Text
******

Der Teufel steckt wie so oft im Detail. Im zugrunde liegenden Fall ging es um einen VW-Bus, bei dem nach Ansicht des BGH der Kläger eine fühlbare wirtschaftliche Beeinträchtigung nicht ausreichend dargelegt hat. Er hat vielmehr erklärt, einen zweiten Bus vermehrt eingesetzt und zeitaufwendige Planungen in der Logistik vorgenommen zu haben. Dies reichte dem BGH jedoch nicht aus, die Nutzungsentschädigung zuzusprechen.
Entgangener Verdienst | Nach dieser Auffassung gilt nach wie vor der Grundsatz: Ist ein Verdienstentgang nicht konkret bezifferbar, kann der Geschädigte einen Nutzungsausfallschaden verlangen. Bereits mit Urteil vom 04.12.2007 hat der BGH (Az. VI ZR 241/06) in diese Richtung tendiert.
Zwar hat der damalige Kläger keinen Nutzungsausfall zugesprochen bekommen, allerdings lag dies nur daran, dass es ihm an einer fühlbaren Beeinträchtigung fehlte, da ihm ein gleichwertiger Mietwagen zur Verfügung stand.
Urteilsübersicht | Soweit Versicherer versuchen, nach einem unverschuldeten Unfall eine pauschale Nutzungsausfallentschädigung zu verwehren, hier einige oberlandesgerichtliche Entscheidungen als Argumentationshilfe:
OLG Hamm, Urteil vom 13.01.1994 (Az. 6 U 173/93): „Seit der Grundsatzentscheidung des 3. Zivilsenats des Bundesgerichtshofs (BGHZ 40, 346 = VersR 1964, 225) ist anerkannt, dass für den vorübergehenden Nutzungsausfall eines Kfz Ersatz auch dann gefordert werden kann, wenn der Geschädigte keinen Mietwagen in Anspruch nimmt, dies aber nur dann, wenn der Ausfall des Fahrzeugs zu einer vermögenserheblichen Entbehrung geführt hat. Das gilt auch für gewerblich genutzte Fahrzeuge.“
OLG Düsseldorf, Urteil vom 02.04.2001 (Az. 1 U 132/00): „Bei Fahrzeugen dieser Einsatzart schließt der Senat eine ‚abstrakte‘ (pauschale) Nutzungsentschädigung nicht prinzipiell aus, wobei es nicht darauf ankommt, wie hoch der private Nutzungsanteil ist. Auch ohne private Mitbenutzung kann bei Pkw/Kombi, die nur mittelbar der Gewinnerzielung dienen, deren Ausfall den betrieblichen Ablauf aber spürbar beeinträchtigt, ein Nutzungsausfall nach der Tabelle ‚Sanden/Danner/Küppersbusch/Rädel/Splitter‘ zu ersetzen sein (…). Soweit andere Senate des hiesigen OLG eine ‚abstrakte‘ Nutzungsausfallentschädigung in Fällen ‚gewerblicher‘ Nutzung abgelehnt haben, handelte es sich ganz überwiegend um Nutzfahrzeuge im eigentlichen Sinn. Ihr Nutzungszweck bestand darin, Gewinne einzufahren (NZV 1999, 472 – Lkw; VersR 1995, 1321 – Arbeitsmaschine). Im Streitfall liegen die Dinge anders. Eine pauschale Entschädigung wird nicht nur für private Kraftfahrzeuge gewährt. Diese Aussage des BGH von 1985 (NJW 1985, 2471) hat nach wie vor Gültigkeit.“
OLG Naumburg, Urteil vom 13.03.2008 (Az. 1 U 44/07): „Es ist kein Grund ersichtlich, weshalb der Nutzungsausfall bei einem gewerblich genutzten Pkw rechtlich anders zu behandeln sein soll als der Nutzungsausfall bei einem privat genutzten Pkw. In beiden Fällen ist der Eigentümer auf die ständige Verfügbarkeit des Pkw in gleicher Weise und vor allem in gleicher Intensität angewiesen. Mitunter mag die Abhängigkeit von der Verfügbarkeit eines Fahrzeugs bei einer gewerblichen Nutzung sogar erheblich intensiver sein.“
OLG München, Urteil vom 17.04.2009 (Az. 10 U 5690/08): „ ... Dem Geschädigten ist es grundsätzlich nicht verwehrt, an Stelle des Verdienstentgangs eine Nutzungsentschädigung zu verlangen (…).“
Praxistipp | Die Faustregel lautet: Wird das gewerblich genutzte Fahrzeug unmittelbar zur Erbringung gewerblich genutzter Leistungen eingesetzt (z. B. Taxi), gibt es keinen pauschalen Nutzungsausfall, es muss der entgangene Gewinn konkret beziffert werden. Ist ein konkreter Gewinnentgang nicht bezifferbar, kann eine pauschale Nutzungsausfallentschädigung geltend gemacht werden.

******

Das Material
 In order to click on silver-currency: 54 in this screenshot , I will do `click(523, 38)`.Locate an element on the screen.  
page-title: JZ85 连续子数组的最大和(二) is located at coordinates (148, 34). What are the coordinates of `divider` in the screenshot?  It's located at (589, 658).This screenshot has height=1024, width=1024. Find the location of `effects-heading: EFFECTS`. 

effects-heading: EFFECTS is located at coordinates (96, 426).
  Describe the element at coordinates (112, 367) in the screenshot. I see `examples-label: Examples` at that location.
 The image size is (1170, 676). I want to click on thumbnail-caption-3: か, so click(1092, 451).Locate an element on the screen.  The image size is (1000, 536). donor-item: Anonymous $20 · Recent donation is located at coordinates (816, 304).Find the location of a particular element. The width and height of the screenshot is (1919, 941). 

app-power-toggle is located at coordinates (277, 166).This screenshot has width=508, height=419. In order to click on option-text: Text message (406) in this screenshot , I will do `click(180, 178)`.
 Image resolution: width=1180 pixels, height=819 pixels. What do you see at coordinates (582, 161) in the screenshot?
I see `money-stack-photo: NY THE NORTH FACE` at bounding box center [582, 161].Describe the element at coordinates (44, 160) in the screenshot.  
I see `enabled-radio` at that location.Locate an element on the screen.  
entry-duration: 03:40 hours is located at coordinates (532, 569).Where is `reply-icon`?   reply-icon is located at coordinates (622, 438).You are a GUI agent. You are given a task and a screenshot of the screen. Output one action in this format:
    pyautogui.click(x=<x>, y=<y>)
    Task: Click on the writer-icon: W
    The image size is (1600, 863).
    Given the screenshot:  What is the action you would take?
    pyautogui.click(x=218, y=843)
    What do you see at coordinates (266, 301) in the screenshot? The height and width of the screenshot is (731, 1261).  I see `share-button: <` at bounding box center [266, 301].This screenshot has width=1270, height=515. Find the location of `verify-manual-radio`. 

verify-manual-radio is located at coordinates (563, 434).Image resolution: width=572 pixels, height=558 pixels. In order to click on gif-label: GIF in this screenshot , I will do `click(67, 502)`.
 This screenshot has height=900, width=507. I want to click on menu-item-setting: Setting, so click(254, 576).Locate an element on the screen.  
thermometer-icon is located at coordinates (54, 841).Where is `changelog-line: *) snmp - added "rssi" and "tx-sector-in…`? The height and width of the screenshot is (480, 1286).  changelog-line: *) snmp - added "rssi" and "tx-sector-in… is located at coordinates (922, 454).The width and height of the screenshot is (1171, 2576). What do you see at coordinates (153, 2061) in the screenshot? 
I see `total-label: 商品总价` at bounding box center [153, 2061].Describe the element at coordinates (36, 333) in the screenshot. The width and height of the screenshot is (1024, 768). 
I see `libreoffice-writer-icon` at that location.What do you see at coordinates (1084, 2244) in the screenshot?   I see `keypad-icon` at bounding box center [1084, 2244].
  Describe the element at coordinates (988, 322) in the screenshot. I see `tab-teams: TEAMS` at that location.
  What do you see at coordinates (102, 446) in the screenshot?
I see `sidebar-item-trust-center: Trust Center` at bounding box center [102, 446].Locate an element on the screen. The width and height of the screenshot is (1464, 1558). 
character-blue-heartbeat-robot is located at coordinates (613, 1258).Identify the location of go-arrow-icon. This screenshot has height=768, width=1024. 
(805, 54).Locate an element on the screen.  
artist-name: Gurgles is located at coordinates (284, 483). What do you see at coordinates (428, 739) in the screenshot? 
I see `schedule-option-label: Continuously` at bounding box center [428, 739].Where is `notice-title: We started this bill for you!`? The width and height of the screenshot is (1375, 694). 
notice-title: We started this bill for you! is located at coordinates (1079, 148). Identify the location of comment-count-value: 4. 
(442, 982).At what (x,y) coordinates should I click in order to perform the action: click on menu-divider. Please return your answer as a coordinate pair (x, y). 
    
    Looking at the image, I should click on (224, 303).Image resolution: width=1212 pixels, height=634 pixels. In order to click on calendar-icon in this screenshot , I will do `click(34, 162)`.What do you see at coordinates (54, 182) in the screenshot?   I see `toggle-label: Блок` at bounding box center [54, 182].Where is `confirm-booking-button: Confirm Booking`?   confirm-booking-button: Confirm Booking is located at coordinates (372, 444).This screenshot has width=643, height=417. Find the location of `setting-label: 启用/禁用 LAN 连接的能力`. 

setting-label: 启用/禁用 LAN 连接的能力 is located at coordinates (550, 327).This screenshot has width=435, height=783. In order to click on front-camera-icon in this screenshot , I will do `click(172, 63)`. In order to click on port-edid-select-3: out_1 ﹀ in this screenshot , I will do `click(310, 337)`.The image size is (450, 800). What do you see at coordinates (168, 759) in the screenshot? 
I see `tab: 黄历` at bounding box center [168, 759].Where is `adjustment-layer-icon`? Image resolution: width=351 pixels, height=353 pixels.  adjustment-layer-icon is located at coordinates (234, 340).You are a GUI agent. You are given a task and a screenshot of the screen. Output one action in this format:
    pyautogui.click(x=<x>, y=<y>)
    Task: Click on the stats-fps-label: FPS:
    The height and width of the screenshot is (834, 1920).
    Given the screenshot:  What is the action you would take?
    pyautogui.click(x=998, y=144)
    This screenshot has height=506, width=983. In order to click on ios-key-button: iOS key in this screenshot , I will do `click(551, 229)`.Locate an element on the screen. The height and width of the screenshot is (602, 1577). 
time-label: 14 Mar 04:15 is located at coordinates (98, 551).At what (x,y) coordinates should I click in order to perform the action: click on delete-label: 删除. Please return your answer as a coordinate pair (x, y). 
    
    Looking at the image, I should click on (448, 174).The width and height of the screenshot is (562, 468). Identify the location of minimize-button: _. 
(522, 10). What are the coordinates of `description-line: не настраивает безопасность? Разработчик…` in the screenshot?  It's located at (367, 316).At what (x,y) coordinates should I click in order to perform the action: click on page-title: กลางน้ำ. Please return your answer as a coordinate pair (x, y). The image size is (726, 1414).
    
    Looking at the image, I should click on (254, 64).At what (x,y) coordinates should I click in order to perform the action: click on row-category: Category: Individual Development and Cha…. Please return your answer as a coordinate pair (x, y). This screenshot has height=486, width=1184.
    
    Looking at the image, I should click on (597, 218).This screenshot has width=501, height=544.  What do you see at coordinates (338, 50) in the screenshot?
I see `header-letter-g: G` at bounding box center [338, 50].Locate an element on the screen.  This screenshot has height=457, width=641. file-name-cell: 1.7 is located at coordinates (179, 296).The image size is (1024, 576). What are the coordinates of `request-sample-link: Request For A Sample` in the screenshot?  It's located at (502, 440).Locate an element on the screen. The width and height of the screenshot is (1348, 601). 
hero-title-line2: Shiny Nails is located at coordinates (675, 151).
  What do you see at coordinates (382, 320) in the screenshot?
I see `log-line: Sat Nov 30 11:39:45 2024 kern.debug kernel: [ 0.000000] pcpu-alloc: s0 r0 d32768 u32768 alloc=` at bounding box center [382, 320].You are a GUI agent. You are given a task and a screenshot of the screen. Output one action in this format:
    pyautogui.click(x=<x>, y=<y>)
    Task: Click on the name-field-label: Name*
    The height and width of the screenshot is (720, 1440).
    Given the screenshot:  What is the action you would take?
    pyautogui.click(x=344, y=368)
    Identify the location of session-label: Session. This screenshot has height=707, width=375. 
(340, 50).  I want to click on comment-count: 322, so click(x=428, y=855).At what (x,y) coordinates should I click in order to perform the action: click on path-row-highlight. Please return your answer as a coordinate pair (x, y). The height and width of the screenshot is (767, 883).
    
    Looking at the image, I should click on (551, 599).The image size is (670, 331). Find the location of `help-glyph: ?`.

******

Aufgaben
A. Schreib aus dem Text über den Nutzungsausfall den Teil ab, der mit „Der Teufel steckt“ anfängt und bis „diese Richtung tendiert.“ geht.
B. Übersetze aus dem Text über den Nutzungsausfall den Satz „Eine pauschale Entschädigung wird nicht nur für private Kraftfahrzeuge gewährt.“ ins Englische.
C. Führe den Text über den Nutzungsausfall bei gewerblich genutzten Fahrzeugen nach seinem letzten Satz fort.

Antworten
A.
Der Teufel steckt wie so oft im Detail. Im zugrunde liegenden Fall ging es um einen VW-Bus, bei dem nach Ansicht des BGH der Kläger eine fühlbare wirtschaftliche Beeinträchtigung nicht ausreichend dargelegt hat. Er hat vielmehr erklärt, einen zweiten Bus vermehrt eingesetzt und zeitaufwendige Planungen in der Logistik vorgenommen zu haben. Dies reichte dem BGH jedoch nicht aus, die Nutzungsentschädigung zuzusprechen.
Entgangener Verdienst | Nach dieser Auffassung gilt nach wie vor der Grundsatz: Ist ein Verdienstentgang nicht konkret bezifferbar, kann der Geschädigte einen Nutzungsausfallschaden verlangen. Bereits mit Urteil vom 04.12.2007 hat der BGH (Az. VI ZR 241/06) in diese Richtung tendiert.

B. Flat-rate compensation is not granted only for private motor vehicles.

C.
Aber: Wichtige Voraussetzung für den Anspruch auf Erhalt des Nutzungsausfallschadens ist eine fühlbare Beeinträchtigung. Hat ein Mitarbeiter während der ganzen Reparaturzeit ein Fahrzeug zur Verfügung, weil das Unternehmen selbst über einen Pool verfügt, besteht nur eine Anspruch auf sogenannte Vorhalte- und Betriebskosten.